Researchers from St. Jude Children's Research Hospital in Memphis, Tenn., and from China and Hong Kong inoculated groups of zebra finches, society finches, parakeets, and house sparrows with the H7N9 virus either intranasally, intraocularly, or orally and housed them with birds that were not inoculated (contact birds).
All inoculated birds shed virus, but only via the beak and not via the cloaca (anus). Shedding levels were highest in the two finch species, which shed virus for 6 days. Parakeets also shed virus for 6 days, while the sparrows shed virus for 4 days.
All species of birds were susceptible to H7N9 infection, but only one sparrow showed signs of clinical disease: lethargy, loose and discolored feces, and ruffled feathers.
Contact finches and sparrows showed evidence of H7N9 infection, but only one infected contact finch shed high levels of the virus. The contact parakeets did not become infected.
The authors conclude, "Our demonstration that parakeets and multiple species of songbirds are susceptible to influenza A(H7N9) virus isolated from humans during the recent outbreak in China further supports the possible contribution of songbirds and parakeets to the ecology, maintenance, and transmission of novel A(H7N9) viruses."

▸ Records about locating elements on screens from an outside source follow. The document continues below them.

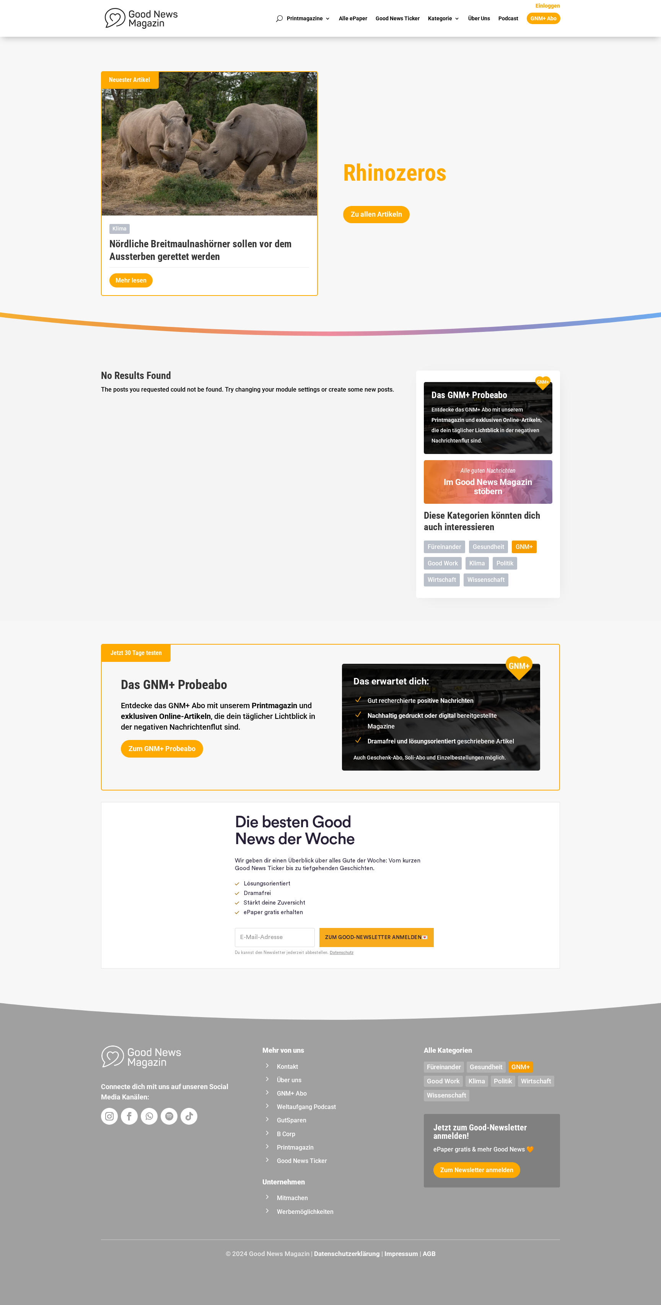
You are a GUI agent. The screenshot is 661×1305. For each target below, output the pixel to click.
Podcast (508, 18)
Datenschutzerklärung (347, 1254)
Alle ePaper (353, 18)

Jan 24 Emerg Infect Dis study
Historian says 1918 pandemic may have begun in China
The "Spanish flu" pandemic of 1918 may actually have originated in China, a Canadian historian who took a multidisciplinary look at the evidence—including new data from UK and Canadian archives—suggests in the current issue of War in History.

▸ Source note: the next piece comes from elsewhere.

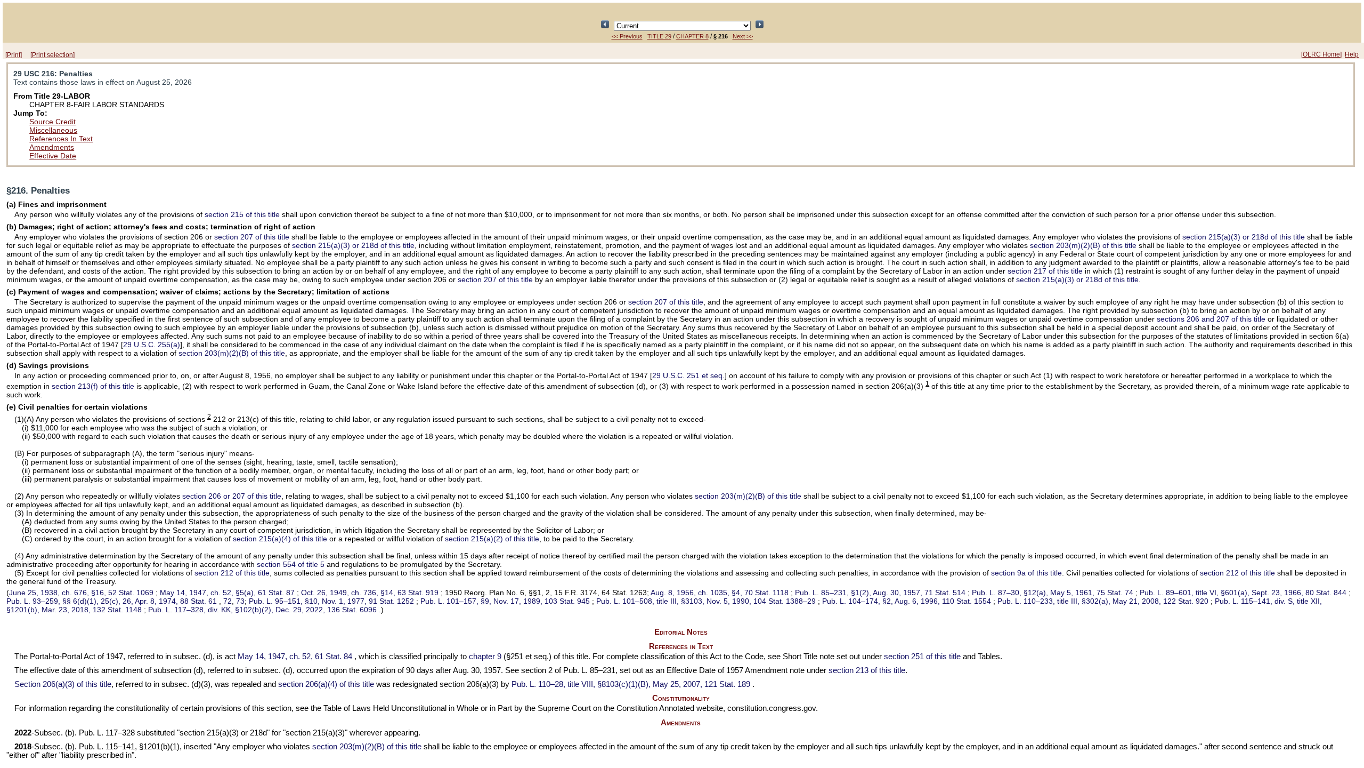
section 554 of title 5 (290, 564)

Mark Osborne Humphries of Memorial University of Newfoundland says that the transport of 96,000 Chinese laborers to work behind British and French lines in World War I may have ignited the deadly strain of H1N1 influenza to spread around the world.
Humphries found archival evidence that a respiratory illness that struck Shanxi province in northern China in November 1917 was identified in 1918 by Chinese officials as identical to pandemic influenza. He also found records showing that more than 3,000 of the 25,000 Chinese workers who were transported across Canada starting in 1917 in sealed railcars en route to Europe were placed in medical isolation, many with flu-like symptoms.
Previous reports have noted a lower incidence of 1918 pandemic flu in China, which would seem to support Humphries's contention, in that some immunity may have been conferred in the Chinese population from earlier exposure to the virus, National Geographic reported yesterday.
Historians had mixed reviews of the paper, according to National Geographic. "This is about as close to a smoking gun as a historian is going to get," said historian James Higgins of Lehigh University in Bethlehem, Pa. "These records answer a lot of questions about the pandemic."
But Jeffery Taubenberger, MD, PhD, chief of viral pathogenesis and evolution at the National Institute of Allergy and Infectious Diseases, was more cautious. "I'm not sure if this question can ever be fully answered," he said, pointing out that even the precise origin of the 2009 H1N1 pandemic remains uncertain.